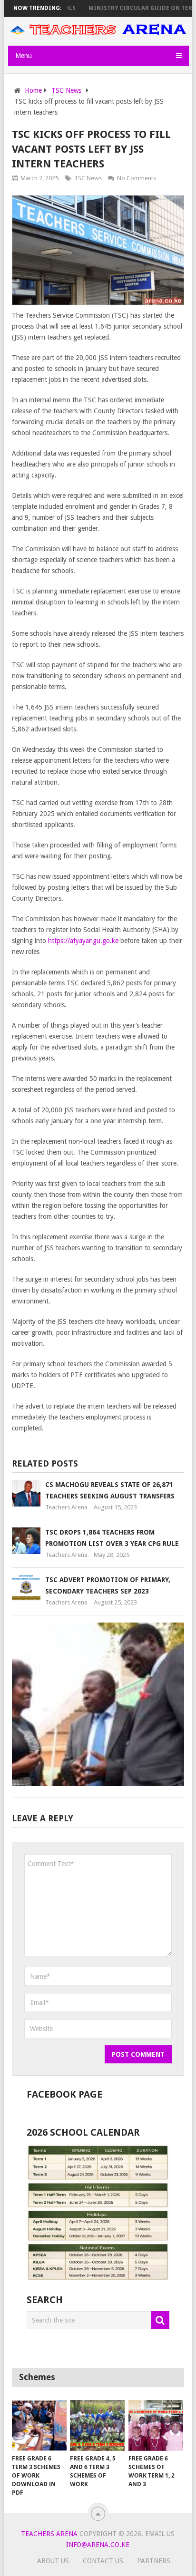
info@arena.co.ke (97, 2544)
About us (53, 2561)
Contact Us (103, 2561)
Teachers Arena (66, 1507)
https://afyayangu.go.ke (83, 940)
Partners (153, 2561)
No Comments (136, 178)
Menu (23, 55)
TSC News (88, 178)
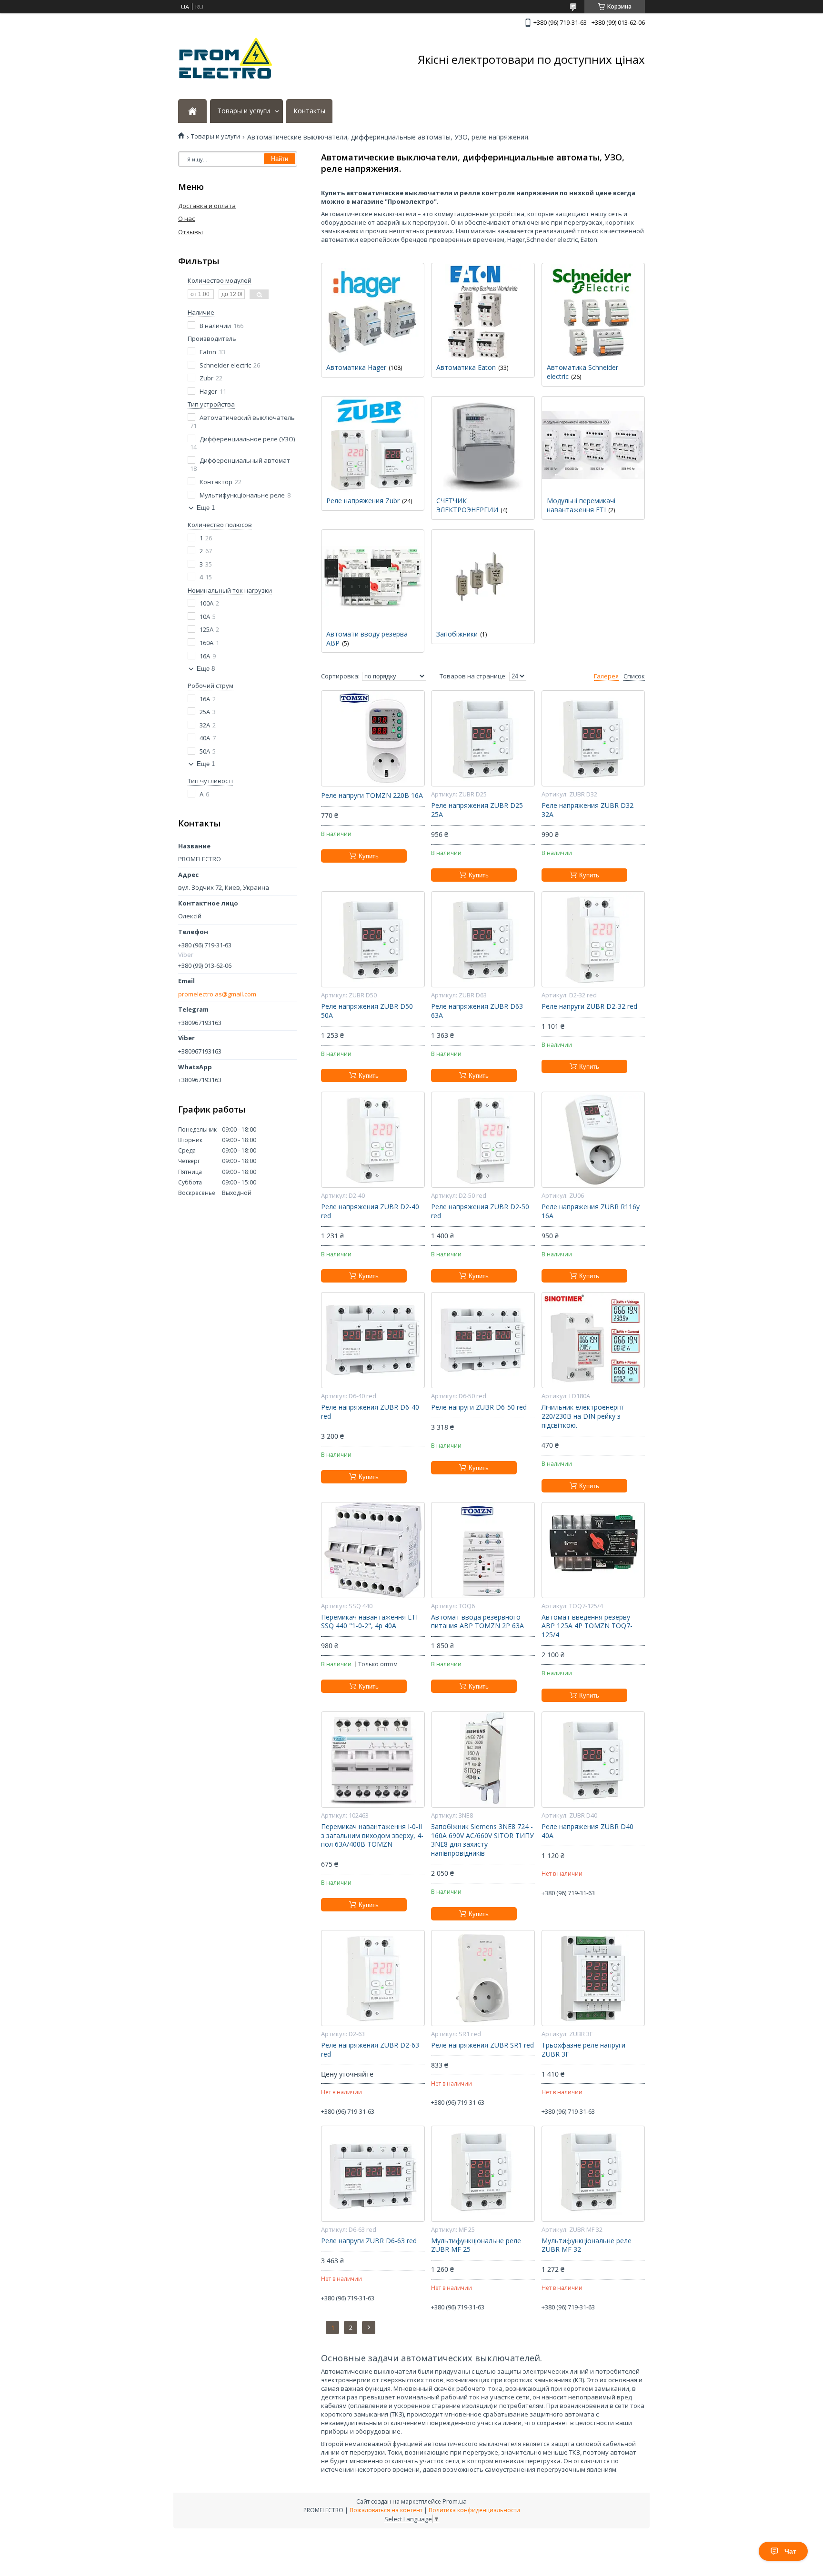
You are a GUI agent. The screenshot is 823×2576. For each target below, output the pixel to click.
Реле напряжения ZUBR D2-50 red (480, 1211)
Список (634, 676)
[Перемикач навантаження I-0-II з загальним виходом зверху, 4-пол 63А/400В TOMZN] (372, 1759)
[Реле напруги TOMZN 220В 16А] (372, 738)
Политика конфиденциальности (474, 2510)
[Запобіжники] (483, 577)
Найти (279, 158)
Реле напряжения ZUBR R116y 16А (591, 1211)
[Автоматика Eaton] (483, 310)
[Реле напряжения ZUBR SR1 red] (482, 1978)
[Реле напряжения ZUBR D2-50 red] (482, 1140)
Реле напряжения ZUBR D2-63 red (370, 2050)
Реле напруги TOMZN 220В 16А (372, 795)
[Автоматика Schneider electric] (593, 310)
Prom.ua (454, 2501)
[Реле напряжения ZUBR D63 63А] (482, 939)
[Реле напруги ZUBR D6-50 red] (482, 1340)
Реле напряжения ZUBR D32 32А (587, 810)
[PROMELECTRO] (225, 59)
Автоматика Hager (356, 367)
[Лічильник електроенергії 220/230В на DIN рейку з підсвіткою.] (593, 1340)
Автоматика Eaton (466, 367)
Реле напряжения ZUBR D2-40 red (370, 1211)
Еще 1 (206, 507)
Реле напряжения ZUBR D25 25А (477, 810)
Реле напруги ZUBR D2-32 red (589, 1006)
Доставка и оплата (207, 205)
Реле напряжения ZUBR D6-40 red (370, 1412)
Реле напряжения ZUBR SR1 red (482, 2045)
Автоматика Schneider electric (582, 372)
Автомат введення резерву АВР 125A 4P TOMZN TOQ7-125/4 (587, 1626)
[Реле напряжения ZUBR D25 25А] (482, 738)
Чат (790, 2551)
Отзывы (190, 232)
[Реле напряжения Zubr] (372, 444)
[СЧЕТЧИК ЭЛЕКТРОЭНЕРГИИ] (483, 444)
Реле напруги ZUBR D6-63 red (369, 2241)
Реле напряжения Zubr (363, 500)
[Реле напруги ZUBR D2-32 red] (593, 939)
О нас (186, 218)
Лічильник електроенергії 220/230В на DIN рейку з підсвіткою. (582, 1416)
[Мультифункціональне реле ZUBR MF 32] (593, 2174)
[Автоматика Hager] (372, 310)
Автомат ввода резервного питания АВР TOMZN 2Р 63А (477, 1622)
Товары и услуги (243, 111)
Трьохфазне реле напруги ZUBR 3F (583, 2050)
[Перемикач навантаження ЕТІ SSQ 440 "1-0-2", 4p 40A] (372, 1550)
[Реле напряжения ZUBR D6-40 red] (372, 1340)
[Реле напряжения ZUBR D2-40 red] (372, 1140)
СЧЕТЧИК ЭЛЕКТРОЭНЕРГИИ (467, 505)
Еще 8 (206, 668)
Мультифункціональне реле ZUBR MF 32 (587, 2245)
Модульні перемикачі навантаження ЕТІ (581, 505)
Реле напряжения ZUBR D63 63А (477, 1011)
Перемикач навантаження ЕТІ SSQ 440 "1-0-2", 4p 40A (369, 1622)
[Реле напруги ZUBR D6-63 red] (372, 2174)
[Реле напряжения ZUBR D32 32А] (593, 738)
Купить (369, 856)
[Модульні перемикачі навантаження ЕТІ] (593, 444)
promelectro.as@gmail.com (217, 994)
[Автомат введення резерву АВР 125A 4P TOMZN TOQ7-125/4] (593, 1550)
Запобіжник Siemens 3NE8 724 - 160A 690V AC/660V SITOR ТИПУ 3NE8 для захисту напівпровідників (482, 1840)
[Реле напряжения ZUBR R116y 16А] (593, 1140)
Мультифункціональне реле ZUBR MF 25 (476, 2245)
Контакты (309, 111)
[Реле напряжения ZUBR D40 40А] (593, 1759)
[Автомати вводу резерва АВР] (372, 577)
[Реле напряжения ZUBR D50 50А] (372, 939)
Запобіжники (457, 633)
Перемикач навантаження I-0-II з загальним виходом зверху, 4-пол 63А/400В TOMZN (372, 1835)
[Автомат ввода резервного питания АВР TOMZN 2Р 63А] (482, 1550)
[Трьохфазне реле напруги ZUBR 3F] (593, 1978)
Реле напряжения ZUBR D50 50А (367, 1011)
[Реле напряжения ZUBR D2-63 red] (372, 1978)
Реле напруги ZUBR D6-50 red (479, 1407)
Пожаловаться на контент (386, 2510)
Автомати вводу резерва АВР (367, 638)
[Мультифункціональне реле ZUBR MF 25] (482, 2174)
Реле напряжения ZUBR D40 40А (587, 1831)
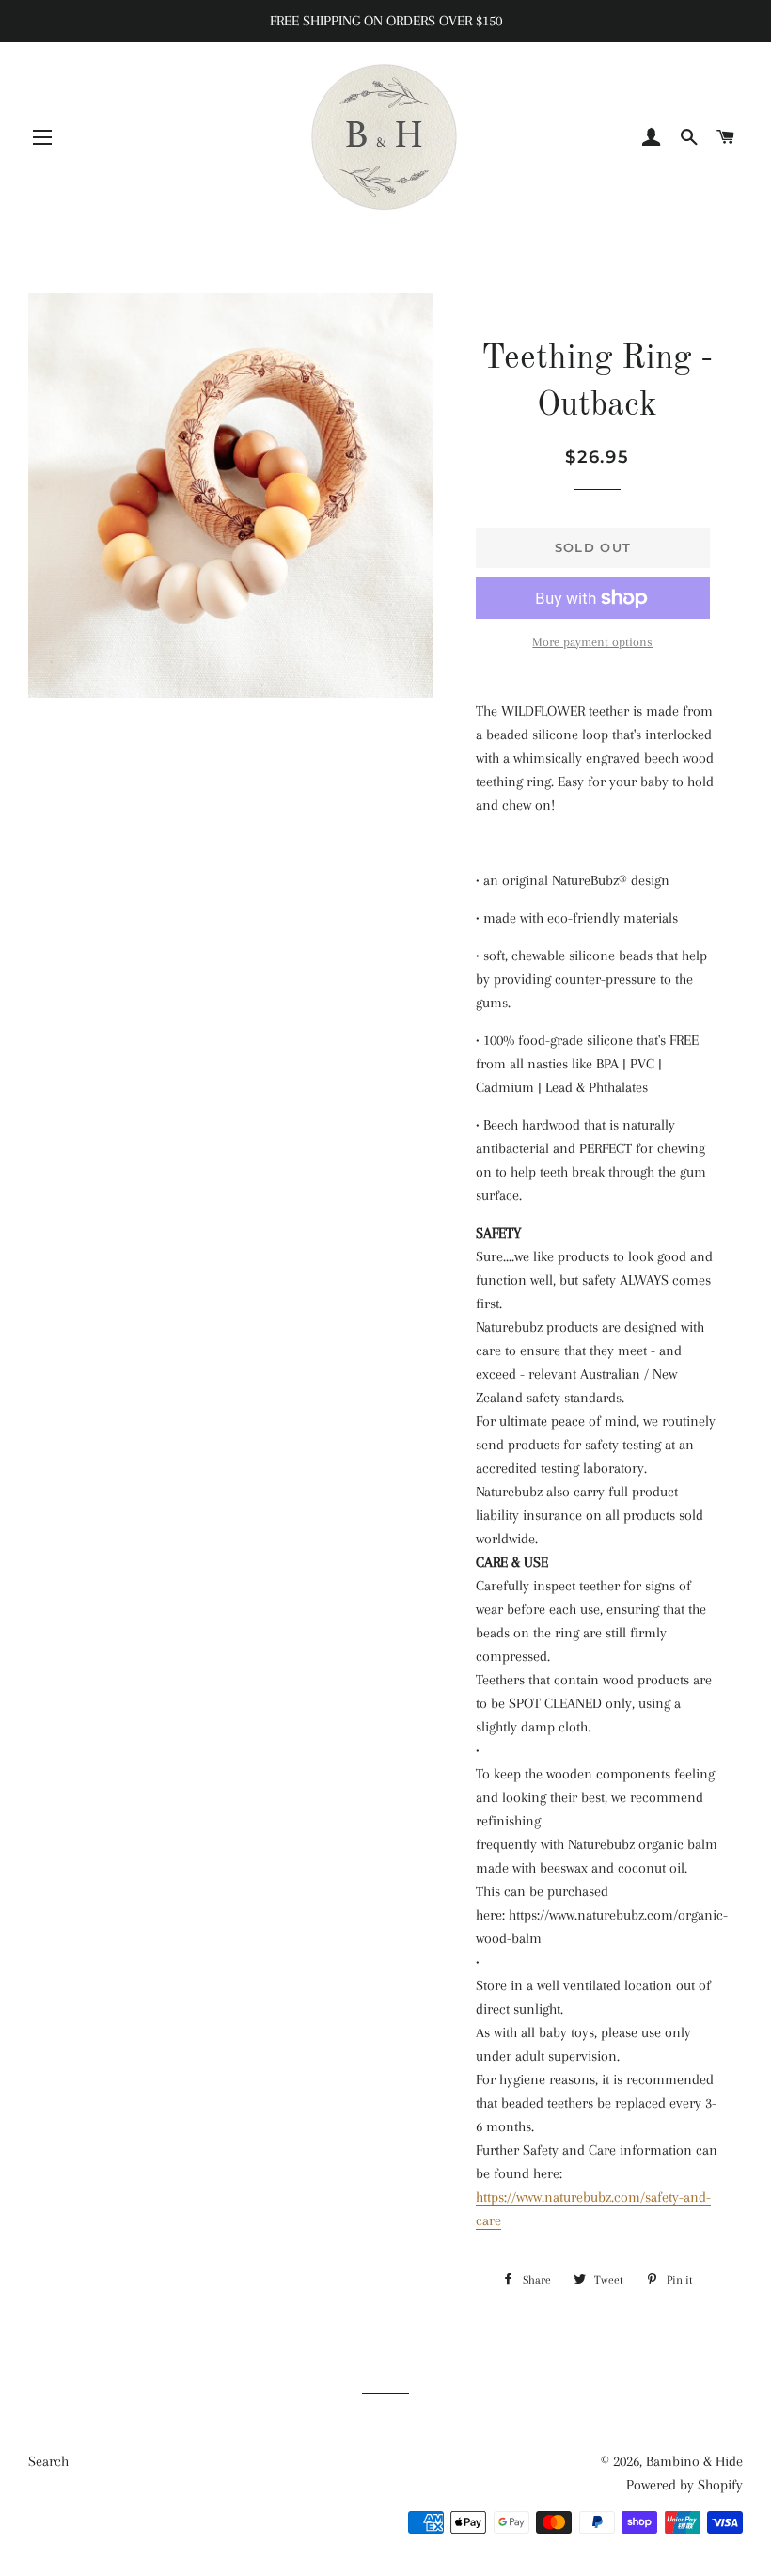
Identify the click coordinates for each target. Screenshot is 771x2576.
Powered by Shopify (684, 2484)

○ ○ ○ ○ ○ ○ ○

INSTRUCTIONS TO FOLLOW:
An exact, complete copy of the lines above from the one with "Еще 1 (206, 507)" through the one with "40A (369, 1622)" is the whole answer.

TASK SOLUTION:
Еще 1 (206, 507)
Реле напряжения ZUBR D25 25А (477, 810)
Реле напруги ZUBR D2-32 red (589, 1006)
Доставка и оплата (207, 205)
Реле напряжения ZUBR D6-40 red (370, 1412)
Реле напряжения ZUBR SR1 red (482, 2045)
Автоматика Schneider electric (582, 372)
Автомат введення резерву АВР 125A 4P TOMZN TOQ7-125/4 (587, 1626)
[Реле напряжения ZUBR D25 25А] (482, 738)
Чат (790, 2551)
Отзывы (190, 232)
[Реле напряжения Zubr] (372, 444)
[СЧЕТЧИК ЭЛЕКТРОЭНЕРГИИ] (483, 444)
Реле напруги ZUBR D6-63 red (369, 2241)
Реле напряжения Zubr (363, 500)
[Реле напруги ZUBR D2-32 red] (593, 939)
О нас (186, 218)
Лічильник електроенергії 220/230В на DIN рейку з підсвіткою. (582, 1416)
[Мультифункціональне реле ZUBR MF 32] (593, 2174)
[Автоматика Hager] (372, 310)
Автомат ввода резервного питания АВР TOMZN 2Р 63А (477, 1622)
Товары и услуги (243, 111)
Трьохфазне реле напруги ZUBR 3F (583, 2050)
[Перемикач навантаження ЕТІ SSQ 440 "1-0-2", 4p 40A] (372, 1550)
[Реле напряжения ZUBR D6-40 red] (372, 1340)
[Реле напряжения ZUBR D2-40 red] (372, 1140)
СЧЕТЧИК ЭЛЕКТРОЭНЕРГИИ (467, 505)
Еще 8 (206, 668)
Мультифункціональне реле ZUBR MF 32 (587, 2245)
Модульні перемикачі навантаження ЕТІ (581, 505)
Реле напряжения ZUBR D63 63А (477, 1011)
Перемикач навантаження ЕТІ SSQ 440 "1-0-2", 4p 40A (369, 1622)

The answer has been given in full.